Preview Activity 7.6.1.
Recall that one model for population growth states that a population grows at a rate proportional to its size. In symbols: \(\frac{dP}{dt} = kP\text{.}\)
(a)
We begin with the differential equation
\begin{equation*}
\frac{dP}{dt} = \frac12 P\text{.}
\end{equation*}
Sketch a slope field as well as a few typical solutions on the axes provided.
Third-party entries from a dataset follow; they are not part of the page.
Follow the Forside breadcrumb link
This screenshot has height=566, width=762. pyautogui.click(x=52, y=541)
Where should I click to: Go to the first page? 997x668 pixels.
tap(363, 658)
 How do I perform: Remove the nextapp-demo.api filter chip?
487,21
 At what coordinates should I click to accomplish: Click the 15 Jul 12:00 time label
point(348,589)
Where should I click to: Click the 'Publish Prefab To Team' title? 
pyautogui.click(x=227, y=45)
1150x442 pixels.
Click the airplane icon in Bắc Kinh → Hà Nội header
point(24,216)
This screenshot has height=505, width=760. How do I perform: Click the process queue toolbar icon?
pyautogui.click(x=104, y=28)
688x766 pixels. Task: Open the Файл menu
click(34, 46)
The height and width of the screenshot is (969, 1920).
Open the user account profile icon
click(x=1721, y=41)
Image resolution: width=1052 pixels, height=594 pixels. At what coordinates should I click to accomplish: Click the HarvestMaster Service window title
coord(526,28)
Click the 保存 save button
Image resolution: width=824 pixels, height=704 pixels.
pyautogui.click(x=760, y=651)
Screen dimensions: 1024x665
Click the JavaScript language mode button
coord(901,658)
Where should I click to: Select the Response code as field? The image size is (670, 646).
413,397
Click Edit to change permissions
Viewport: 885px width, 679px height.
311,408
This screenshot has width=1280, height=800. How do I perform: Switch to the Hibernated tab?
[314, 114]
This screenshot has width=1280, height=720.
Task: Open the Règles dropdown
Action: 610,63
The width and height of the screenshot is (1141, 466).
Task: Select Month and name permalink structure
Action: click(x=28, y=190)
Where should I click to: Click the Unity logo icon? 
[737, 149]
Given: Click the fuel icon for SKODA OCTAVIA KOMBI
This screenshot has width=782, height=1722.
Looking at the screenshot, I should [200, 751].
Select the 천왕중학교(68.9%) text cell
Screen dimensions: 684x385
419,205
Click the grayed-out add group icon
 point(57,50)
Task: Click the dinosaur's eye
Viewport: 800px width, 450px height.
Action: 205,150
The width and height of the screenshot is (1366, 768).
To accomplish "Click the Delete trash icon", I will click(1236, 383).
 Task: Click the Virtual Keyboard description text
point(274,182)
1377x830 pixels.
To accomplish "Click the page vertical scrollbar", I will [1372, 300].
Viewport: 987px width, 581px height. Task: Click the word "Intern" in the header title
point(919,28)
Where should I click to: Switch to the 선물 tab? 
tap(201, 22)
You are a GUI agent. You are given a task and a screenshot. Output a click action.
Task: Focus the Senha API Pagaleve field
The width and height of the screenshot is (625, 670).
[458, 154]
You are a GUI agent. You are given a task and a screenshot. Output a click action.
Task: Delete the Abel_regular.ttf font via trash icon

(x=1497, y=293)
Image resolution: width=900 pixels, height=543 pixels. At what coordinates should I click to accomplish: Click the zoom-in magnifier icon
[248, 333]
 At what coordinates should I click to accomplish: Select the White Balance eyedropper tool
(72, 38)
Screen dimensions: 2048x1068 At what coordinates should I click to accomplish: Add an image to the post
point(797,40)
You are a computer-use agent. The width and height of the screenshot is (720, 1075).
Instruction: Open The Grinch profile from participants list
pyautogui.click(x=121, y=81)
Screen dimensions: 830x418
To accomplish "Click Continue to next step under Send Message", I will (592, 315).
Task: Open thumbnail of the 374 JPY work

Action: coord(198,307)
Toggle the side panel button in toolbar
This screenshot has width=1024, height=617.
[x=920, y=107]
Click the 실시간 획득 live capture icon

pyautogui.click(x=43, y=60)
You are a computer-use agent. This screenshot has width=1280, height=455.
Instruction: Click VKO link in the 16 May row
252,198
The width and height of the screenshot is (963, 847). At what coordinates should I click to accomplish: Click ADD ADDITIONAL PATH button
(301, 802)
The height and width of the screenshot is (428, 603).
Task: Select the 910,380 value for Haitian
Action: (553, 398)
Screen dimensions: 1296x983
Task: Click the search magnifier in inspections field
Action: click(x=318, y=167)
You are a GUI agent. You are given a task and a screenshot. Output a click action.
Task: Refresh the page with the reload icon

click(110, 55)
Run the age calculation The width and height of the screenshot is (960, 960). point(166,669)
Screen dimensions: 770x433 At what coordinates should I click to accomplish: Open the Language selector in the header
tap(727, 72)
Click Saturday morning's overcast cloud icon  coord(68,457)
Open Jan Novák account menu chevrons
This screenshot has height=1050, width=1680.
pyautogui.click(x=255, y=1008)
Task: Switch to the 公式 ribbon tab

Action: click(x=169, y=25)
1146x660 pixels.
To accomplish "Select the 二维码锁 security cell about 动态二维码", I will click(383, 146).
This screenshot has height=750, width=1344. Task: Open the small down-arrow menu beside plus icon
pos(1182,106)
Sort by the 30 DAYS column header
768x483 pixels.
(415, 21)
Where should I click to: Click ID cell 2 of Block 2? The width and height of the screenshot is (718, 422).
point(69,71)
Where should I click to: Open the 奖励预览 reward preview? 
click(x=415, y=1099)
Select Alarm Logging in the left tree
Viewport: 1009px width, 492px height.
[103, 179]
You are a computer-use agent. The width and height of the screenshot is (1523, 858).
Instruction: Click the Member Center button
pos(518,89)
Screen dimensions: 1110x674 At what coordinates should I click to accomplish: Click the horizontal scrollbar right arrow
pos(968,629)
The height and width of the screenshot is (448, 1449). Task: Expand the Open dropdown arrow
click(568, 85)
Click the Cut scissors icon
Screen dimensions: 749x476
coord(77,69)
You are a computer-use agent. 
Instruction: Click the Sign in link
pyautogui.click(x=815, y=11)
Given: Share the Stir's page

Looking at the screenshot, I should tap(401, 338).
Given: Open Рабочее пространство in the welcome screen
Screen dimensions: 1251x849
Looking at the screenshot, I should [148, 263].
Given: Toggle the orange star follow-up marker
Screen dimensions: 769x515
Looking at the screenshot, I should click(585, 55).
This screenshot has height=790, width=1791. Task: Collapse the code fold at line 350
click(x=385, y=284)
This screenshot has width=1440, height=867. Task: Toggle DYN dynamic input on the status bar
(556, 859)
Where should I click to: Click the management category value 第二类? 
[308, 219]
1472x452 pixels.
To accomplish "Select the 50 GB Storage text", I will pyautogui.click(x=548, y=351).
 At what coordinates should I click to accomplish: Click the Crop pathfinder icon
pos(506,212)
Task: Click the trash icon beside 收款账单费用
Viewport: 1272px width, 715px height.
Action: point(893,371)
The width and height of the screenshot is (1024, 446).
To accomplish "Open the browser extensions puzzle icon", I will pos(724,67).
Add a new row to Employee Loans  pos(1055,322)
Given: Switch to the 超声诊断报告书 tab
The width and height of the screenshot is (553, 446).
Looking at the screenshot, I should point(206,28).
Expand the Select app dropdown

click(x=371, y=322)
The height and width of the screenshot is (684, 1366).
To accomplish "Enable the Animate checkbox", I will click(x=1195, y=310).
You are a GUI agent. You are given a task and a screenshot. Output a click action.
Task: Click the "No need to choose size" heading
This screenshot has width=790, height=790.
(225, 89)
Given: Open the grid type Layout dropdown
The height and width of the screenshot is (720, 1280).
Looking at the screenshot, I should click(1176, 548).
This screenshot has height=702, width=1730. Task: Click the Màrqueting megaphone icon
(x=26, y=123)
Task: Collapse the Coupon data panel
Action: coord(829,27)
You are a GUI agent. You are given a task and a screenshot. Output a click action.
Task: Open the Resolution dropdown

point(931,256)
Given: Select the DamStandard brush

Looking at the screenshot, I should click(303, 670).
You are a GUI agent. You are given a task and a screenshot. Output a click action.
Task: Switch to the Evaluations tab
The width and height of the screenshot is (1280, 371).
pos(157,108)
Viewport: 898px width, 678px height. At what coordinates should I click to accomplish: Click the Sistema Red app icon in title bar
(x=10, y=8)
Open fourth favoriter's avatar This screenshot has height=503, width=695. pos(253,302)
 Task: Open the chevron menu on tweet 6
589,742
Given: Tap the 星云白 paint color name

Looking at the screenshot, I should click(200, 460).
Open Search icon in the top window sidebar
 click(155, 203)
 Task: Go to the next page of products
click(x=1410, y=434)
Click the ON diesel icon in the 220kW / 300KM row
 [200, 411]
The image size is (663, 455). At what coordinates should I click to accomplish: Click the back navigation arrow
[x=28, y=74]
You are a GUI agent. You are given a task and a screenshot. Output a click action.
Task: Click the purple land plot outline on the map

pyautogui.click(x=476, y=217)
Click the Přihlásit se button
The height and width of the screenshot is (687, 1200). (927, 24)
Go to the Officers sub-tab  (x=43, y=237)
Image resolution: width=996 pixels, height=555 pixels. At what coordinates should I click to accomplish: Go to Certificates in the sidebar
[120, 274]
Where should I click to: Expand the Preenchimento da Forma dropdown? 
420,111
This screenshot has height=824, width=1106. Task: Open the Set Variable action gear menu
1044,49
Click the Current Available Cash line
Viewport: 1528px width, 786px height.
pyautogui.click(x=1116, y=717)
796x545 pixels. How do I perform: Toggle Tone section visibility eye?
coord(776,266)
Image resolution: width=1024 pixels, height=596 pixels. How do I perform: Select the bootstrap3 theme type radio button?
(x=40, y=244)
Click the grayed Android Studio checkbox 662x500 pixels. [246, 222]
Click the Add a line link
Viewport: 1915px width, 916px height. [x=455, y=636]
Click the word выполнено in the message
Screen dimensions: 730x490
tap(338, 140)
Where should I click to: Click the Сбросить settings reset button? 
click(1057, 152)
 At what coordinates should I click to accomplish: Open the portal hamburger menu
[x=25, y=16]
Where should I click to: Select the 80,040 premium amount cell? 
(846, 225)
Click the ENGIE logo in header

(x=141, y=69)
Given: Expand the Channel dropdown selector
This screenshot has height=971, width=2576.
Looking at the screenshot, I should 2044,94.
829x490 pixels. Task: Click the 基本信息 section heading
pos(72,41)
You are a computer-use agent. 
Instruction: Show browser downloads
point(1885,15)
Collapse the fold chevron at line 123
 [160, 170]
ADD ALT TEXT TO THIS IMAGE
(b)
Find all equilibrium solutions of the equation \(\frac{dP}{dt} = \frac12 P\) and classify each as stable or unstable.
(c)
If \(P(0)\) is positive, describe the long-term behavior of the solution to \(\frac{dP}{dt} = \frac12 P\text{.}\)
(d)
Let’s now consider a modified differential equation given by
\begin{equation*}
\frac{dP}{dt} = \frac 12 P(3-P)\text{.}
\end{equation*}
As before, sketch a slope field as well as a few typical solutions on the following axes provided.
ADD ALT TEXT TO THIS IMAGE
(e)
Find any equilibrium solutions and classify them as stable or unstable.
(f)
If \(P(0)\) is positive, describe the long-term behavior of the solution.